> **WHAT THE TASK ASKS**: Go through the records below line by line, counting those that contain the word "estrelas"; answer with the count only.

Start of DATA SHOWN

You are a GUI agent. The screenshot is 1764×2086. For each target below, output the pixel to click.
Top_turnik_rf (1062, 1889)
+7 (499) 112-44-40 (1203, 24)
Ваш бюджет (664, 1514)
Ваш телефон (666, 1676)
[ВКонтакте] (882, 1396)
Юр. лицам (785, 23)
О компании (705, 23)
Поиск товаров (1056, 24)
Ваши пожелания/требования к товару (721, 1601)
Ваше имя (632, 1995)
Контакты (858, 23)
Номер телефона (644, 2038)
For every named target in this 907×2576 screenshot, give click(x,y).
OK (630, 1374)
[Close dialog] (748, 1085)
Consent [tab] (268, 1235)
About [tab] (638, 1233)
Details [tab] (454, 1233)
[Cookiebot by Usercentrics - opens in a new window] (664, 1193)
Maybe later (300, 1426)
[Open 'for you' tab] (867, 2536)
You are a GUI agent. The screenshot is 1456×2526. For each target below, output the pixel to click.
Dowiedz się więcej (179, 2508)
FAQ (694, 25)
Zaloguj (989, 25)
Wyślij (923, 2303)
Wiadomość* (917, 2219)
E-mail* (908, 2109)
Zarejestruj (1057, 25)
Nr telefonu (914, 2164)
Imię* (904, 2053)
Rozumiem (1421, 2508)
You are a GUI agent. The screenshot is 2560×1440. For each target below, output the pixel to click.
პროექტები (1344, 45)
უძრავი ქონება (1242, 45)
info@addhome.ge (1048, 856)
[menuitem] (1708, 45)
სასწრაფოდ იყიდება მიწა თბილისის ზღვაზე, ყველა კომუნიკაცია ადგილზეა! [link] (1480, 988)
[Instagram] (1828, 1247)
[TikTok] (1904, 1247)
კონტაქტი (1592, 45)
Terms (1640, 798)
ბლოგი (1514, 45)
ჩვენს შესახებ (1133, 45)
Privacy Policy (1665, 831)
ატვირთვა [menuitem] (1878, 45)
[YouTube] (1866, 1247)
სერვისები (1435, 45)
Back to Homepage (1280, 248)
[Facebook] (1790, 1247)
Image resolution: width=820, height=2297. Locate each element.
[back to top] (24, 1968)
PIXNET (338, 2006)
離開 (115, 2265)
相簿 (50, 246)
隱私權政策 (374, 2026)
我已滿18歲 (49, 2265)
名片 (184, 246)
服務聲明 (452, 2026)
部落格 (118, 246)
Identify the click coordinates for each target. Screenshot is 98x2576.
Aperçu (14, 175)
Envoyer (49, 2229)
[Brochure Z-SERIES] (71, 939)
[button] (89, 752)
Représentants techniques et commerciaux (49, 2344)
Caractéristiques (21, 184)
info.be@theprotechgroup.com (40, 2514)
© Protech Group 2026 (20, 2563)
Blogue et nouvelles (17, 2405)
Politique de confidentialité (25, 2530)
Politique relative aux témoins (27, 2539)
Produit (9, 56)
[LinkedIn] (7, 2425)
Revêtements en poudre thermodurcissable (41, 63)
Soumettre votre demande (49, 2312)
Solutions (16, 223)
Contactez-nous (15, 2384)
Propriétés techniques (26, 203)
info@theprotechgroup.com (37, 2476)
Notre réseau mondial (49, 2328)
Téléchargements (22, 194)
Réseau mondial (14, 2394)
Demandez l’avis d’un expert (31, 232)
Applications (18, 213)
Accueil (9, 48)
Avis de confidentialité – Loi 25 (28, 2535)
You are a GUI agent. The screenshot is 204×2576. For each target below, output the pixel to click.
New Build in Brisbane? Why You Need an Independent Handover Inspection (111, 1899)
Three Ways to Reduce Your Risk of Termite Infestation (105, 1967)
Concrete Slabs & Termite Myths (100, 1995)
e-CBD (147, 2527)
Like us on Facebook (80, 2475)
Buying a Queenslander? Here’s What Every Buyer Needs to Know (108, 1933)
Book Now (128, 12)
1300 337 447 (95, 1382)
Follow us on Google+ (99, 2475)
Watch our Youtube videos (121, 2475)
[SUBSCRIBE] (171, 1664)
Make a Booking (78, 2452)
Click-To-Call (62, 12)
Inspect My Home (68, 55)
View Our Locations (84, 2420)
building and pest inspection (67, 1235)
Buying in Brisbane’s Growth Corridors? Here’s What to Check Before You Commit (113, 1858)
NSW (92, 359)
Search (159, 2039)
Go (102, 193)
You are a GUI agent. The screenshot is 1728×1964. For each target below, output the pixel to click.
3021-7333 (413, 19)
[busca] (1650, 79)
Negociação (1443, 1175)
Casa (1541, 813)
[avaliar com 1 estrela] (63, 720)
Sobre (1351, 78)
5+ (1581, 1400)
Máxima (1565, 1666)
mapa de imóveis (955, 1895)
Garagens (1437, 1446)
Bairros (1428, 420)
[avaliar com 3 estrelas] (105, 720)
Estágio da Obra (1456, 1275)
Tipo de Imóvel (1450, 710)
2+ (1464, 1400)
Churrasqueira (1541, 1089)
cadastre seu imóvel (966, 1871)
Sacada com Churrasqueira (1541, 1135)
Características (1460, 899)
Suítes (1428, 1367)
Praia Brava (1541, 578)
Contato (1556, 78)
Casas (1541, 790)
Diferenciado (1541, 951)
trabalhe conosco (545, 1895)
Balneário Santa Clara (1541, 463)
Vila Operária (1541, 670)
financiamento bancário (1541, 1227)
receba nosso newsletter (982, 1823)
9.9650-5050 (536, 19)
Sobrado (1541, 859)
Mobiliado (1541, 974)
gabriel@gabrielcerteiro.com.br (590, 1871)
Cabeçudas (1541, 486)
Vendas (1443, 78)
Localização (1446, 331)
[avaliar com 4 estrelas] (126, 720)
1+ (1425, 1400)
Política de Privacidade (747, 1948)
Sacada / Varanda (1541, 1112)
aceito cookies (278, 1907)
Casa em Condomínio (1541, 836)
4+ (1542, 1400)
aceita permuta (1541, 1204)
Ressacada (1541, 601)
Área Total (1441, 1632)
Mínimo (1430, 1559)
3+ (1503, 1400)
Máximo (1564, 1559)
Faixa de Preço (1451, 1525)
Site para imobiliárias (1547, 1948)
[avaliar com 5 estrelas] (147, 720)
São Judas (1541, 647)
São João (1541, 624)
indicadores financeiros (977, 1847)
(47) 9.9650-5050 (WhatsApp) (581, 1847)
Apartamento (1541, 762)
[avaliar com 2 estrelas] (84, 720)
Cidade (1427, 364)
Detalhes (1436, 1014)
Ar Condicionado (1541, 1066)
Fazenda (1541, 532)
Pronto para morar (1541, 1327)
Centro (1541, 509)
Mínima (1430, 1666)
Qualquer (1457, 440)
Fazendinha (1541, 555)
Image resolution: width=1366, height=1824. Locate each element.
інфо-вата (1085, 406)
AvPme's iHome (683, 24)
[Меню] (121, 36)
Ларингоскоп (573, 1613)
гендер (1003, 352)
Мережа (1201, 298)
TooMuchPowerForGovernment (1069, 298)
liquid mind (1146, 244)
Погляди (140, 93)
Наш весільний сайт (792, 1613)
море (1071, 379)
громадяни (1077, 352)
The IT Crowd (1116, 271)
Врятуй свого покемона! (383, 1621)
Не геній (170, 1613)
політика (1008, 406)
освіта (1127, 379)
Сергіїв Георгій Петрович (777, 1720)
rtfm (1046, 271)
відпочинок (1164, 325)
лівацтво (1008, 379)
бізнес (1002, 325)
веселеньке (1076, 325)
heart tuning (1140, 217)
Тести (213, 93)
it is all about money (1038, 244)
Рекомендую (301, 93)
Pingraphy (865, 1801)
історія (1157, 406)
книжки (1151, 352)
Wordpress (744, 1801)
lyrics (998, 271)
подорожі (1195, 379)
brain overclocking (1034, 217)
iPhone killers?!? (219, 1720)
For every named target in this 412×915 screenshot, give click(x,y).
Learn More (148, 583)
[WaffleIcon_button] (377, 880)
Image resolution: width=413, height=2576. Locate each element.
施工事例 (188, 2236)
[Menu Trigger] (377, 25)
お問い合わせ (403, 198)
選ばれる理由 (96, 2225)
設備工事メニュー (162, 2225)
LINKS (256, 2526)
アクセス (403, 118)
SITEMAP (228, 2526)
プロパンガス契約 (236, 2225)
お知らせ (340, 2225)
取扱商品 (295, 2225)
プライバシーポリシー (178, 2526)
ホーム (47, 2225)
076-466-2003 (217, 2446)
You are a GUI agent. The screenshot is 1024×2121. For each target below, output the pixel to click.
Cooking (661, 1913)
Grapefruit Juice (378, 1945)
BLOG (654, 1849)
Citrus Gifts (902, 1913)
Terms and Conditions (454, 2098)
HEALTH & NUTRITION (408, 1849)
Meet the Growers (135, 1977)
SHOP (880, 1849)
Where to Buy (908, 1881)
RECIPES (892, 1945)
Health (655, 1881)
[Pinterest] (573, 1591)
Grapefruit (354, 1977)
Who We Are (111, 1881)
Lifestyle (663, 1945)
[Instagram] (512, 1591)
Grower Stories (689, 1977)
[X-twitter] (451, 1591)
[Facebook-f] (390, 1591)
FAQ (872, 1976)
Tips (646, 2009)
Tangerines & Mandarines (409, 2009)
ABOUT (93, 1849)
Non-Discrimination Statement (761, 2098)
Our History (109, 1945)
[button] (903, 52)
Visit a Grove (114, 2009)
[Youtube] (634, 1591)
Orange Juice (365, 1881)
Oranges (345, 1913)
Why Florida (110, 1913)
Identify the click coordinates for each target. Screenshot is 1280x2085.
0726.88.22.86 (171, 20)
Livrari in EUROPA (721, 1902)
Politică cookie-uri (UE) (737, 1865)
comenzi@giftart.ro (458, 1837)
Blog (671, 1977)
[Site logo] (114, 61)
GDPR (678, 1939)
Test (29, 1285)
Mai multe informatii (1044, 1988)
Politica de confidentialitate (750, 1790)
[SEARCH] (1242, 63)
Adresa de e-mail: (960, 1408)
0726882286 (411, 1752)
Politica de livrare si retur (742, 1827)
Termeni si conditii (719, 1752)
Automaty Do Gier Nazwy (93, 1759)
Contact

End of DATA SHOWN

> **ANSWER TO THIS PROBLEM**: 4